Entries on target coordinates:

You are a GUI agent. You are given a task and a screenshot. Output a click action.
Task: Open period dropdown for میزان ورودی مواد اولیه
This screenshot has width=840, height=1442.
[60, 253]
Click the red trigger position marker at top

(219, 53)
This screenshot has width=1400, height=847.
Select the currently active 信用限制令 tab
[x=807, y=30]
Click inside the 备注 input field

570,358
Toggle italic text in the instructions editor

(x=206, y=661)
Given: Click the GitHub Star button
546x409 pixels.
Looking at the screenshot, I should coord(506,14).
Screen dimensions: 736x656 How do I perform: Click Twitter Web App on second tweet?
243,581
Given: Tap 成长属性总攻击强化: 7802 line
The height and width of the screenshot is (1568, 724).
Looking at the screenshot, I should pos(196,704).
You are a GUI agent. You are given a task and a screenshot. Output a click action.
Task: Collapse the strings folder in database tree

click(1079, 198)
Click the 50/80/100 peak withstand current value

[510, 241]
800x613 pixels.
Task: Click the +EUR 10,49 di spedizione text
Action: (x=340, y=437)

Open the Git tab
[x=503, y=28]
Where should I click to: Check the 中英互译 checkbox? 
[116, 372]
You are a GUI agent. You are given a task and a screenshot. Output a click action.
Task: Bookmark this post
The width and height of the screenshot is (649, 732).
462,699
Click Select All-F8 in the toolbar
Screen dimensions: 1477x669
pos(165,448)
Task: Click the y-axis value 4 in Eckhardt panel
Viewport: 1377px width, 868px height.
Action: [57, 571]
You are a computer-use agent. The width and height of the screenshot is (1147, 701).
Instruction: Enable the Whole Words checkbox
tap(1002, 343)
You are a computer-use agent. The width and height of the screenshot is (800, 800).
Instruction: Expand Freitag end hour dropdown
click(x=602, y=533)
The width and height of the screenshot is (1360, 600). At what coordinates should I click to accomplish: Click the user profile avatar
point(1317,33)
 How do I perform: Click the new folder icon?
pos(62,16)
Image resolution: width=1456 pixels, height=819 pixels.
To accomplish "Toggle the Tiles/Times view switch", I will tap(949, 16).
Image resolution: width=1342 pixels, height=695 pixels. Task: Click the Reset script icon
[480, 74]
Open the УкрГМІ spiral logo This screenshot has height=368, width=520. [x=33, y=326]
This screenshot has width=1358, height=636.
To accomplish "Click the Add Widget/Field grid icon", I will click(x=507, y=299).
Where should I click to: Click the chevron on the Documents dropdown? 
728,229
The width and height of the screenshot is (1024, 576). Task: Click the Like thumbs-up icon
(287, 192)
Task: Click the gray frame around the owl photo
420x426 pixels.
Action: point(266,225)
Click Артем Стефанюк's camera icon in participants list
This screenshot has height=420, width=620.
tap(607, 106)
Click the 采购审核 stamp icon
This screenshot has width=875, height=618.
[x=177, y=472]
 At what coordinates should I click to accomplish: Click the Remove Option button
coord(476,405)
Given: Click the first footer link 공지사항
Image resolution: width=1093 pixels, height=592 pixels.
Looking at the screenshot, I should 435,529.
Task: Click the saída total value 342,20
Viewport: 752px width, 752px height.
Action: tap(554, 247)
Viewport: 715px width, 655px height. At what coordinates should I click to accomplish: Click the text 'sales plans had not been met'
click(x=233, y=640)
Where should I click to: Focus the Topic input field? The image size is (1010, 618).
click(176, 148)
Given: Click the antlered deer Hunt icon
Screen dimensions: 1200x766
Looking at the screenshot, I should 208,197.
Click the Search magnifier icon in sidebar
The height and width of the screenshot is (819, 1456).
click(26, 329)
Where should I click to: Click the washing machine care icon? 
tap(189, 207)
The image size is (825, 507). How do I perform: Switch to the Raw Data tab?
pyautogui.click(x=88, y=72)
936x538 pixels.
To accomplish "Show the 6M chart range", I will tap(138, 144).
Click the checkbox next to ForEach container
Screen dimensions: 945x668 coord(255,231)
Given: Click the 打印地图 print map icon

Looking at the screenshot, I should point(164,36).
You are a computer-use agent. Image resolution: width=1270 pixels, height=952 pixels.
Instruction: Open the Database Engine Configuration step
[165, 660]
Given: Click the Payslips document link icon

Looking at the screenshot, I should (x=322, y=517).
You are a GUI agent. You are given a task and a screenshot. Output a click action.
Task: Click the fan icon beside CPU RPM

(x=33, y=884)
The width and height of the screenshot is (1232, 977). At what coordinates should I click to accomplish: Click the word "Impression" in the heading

What you have to do
Pick out each line in the entries above that contains the string "link", treating uppercase and lowercase as different.

Complete output
Given: Click the first footer link 공지사항
Given: Click the Payslips document link icon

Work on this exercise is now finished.